Frame types in HLS/DASH manifests
The frame type structure isn't directly signaled in manifests — manifests describe segments, not individual frames. But frame type structure affects manifest behavior:
- Segment durations — segments must start at IDR keyframes (closed GOP boundaries). Frame type structure within segments is encoder-internal.
- Trick play (HLS I-frame playlists) — HLS supports separate I-frame-only playlists for trick play (fast-forward, scrubbing). Generated by extracting I-frames from the main streams.
- Adaptive switching — can occur only at IDR keyframes. The B-frame structure between IDRs is decoder-internal.
For most pipeline operators, frame type choice within a GOP is encoder configuration; manifest concerns are about GOP boundaries (IDR placement), not internal structure.
Operational considerations
Things that matter for frame type configuration in production:
- B-frame disable for low-latency live — disable B-frames or use very few when targeting sub-2s latency.
- B-pyramid for VOD — enable for the compression benefit when latency isn't a concern.

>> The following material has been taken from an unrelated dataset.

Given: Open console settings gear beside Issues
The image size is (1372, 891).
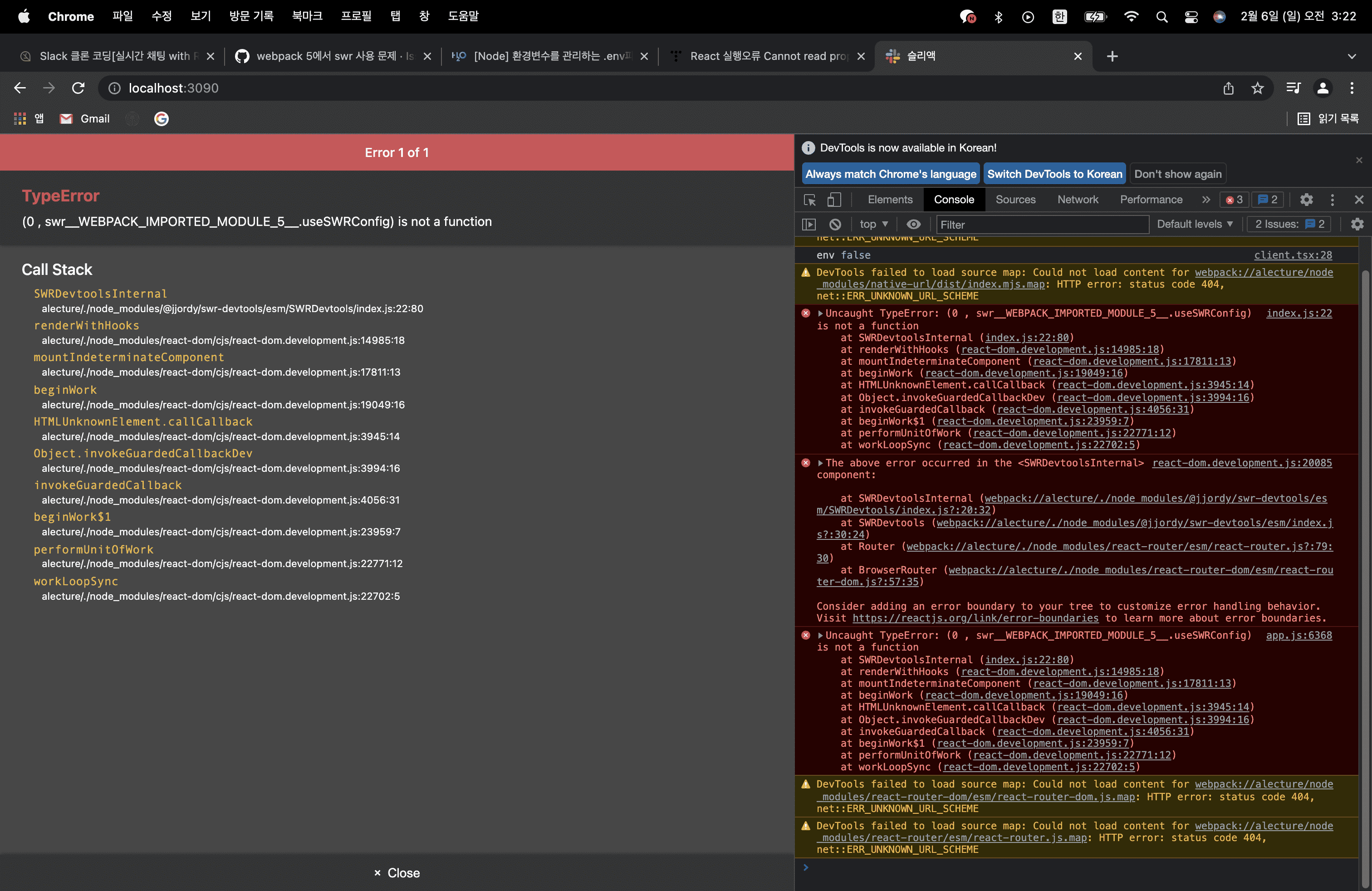Looking at the screenshot, I should pos(1357,224).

- Reference frame count tuning — 4-6 references is the sweet spot for most content. Higher rarely helps.
- Hardware decoder testing — verify your B-frame configuration plays correctly on target devices, especially older hardware in the long tail.
- Encoder version updates — frame type heuristics can change between encoder versions. Test on representative content after upgrades.

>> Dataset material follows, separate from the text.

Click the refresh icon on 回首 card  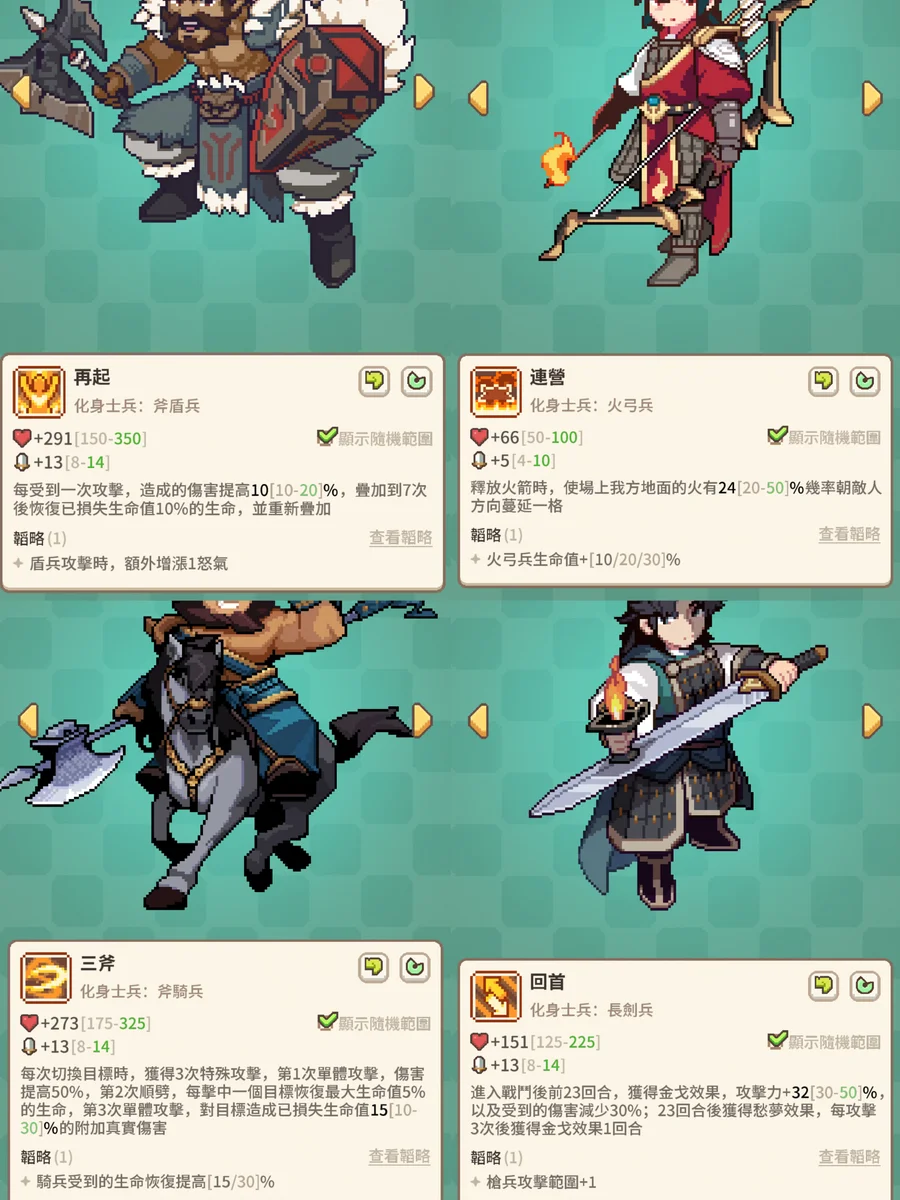click(x=865, y=986)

Frame types and compression efficiency
A rough quality-vs-frame-types tradeoff at 1080p H.264 medium preset:
| Configuration | VMAF at 4 Mbps | Latency | Decoder complexity |
|---|---|---|---|
No B-frames (-bf 0) |
88.5 | Low | Lowest |
2 B-frames (-bf 2) |
89.7 | Modest | Modest |
| 3 B-frames + B-pyramid | 90.5 | Higher | Higher |
| 8 B-frames + B-pyramid (HEVC) | 91.2 | Highest | Highest |
The numbers vary by content but the pattern is consistent: more B-frames = better compression at the cost of latency and decoder complexity.
For production decisions:
- Live, low-latency:
-bf 0. Accept the compression cost. - Live, standard latency: 2-3 B-frames. Balance.

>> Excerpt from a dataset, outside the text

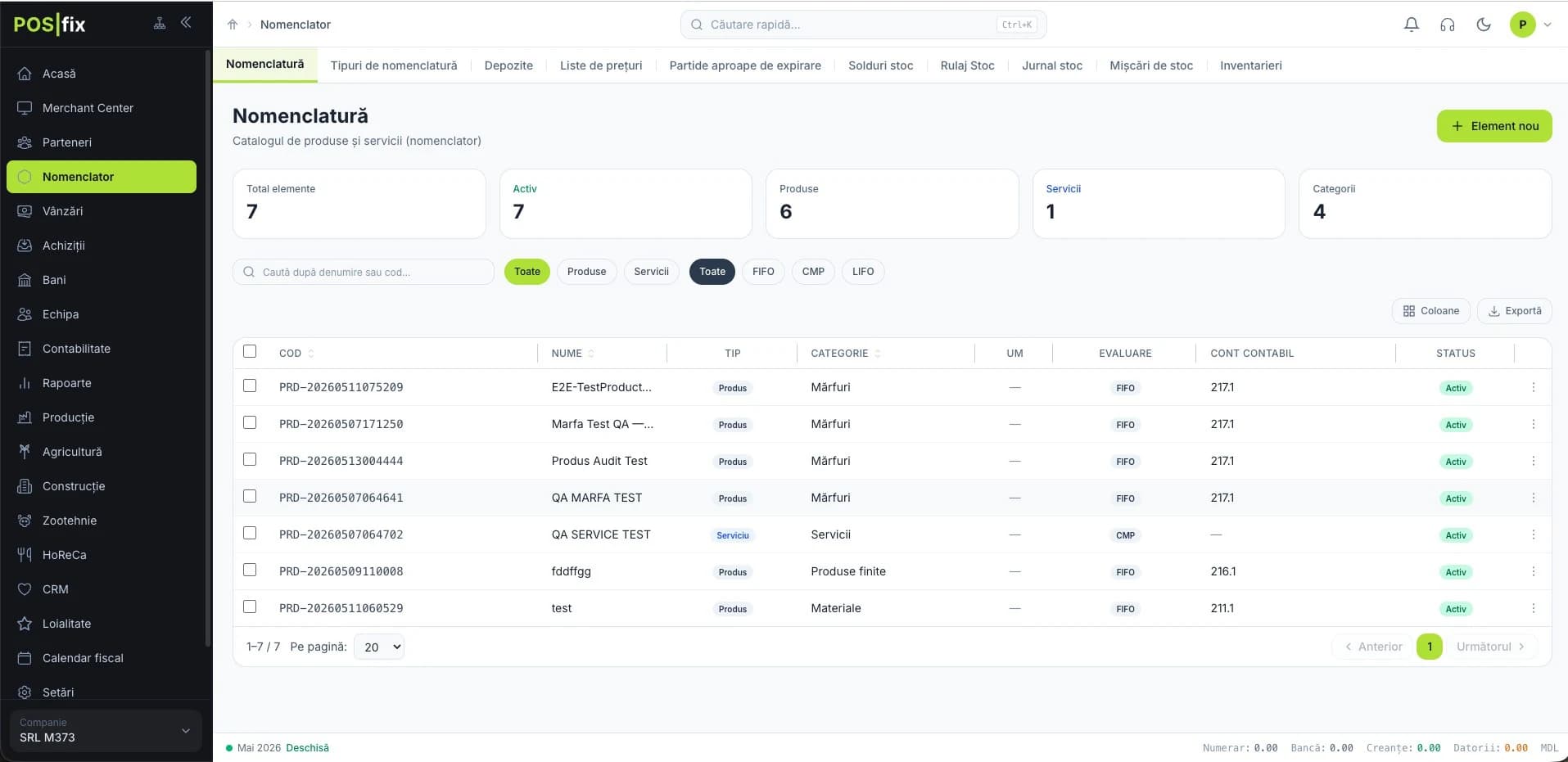Select the checkbox for Produs Audit Test
The image size is (1568, 762).
[x=250, y=459]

- VOD baseline: 3 B-frames + B-pyramid. Good compression, moderate complexity.
- VOD premium: 4-8 B-frames + B-pyramid. Maximum compression for premium content.
What MpegFlow does with frame types
MpegFlow's DAG runtime configures B-frame counts and B-pyramid per rendition through workflow YAML; each value flows into the corresponding FfmpegExecutor stage's parameters. The partitioner persists each rendition stage to job_stages with dependency tracking; per-stage retry handles transient failures; per-rung tuning is straightforward (different B-frame counts on different tiers) because each rendition is its own stage.
Default configurations:
- Live workflows: B-frames disabled (
-bf 0) for standard low-latency operation. - Standard live: 2 B-frames for non-latency-critical live.
- VOD baseline: 3 B-frames + B-pyramid for good compression at moderate complexity.
- VOD premium: 4-8 B-frames + B-pyramid for premium content where compression matters most.
The packaging stage relies on segment-aligned IDRs from the encode stage (see GOP/keyframes for the force-key-frames discipline that makes this work); trick-play I-frame-only playlist generation, where required, runs as an additional stage with its own executor configuration.
The strict-broker security model treats frame-type configuration like any pipeline payload — workers carry no ambient credentials; content access flows through short-lived presigned URLs scoped per stage; access is disposed on completion.
For customers tuning frame types for their pipeline, the standing recommendation: disable B-frames for low-latency live (the compression cost is worth the latency savings); enable B-pyramid for VOD (the compression gain is worth the modest decoder complexity); test on actual target devices after configuration changes (hardware decoder constraints can cause playback failures that don't show in encoder testing). Frame type choice is one of the encoder configurations where defaults work for most cases; tuning matters for the edge cases where they don't.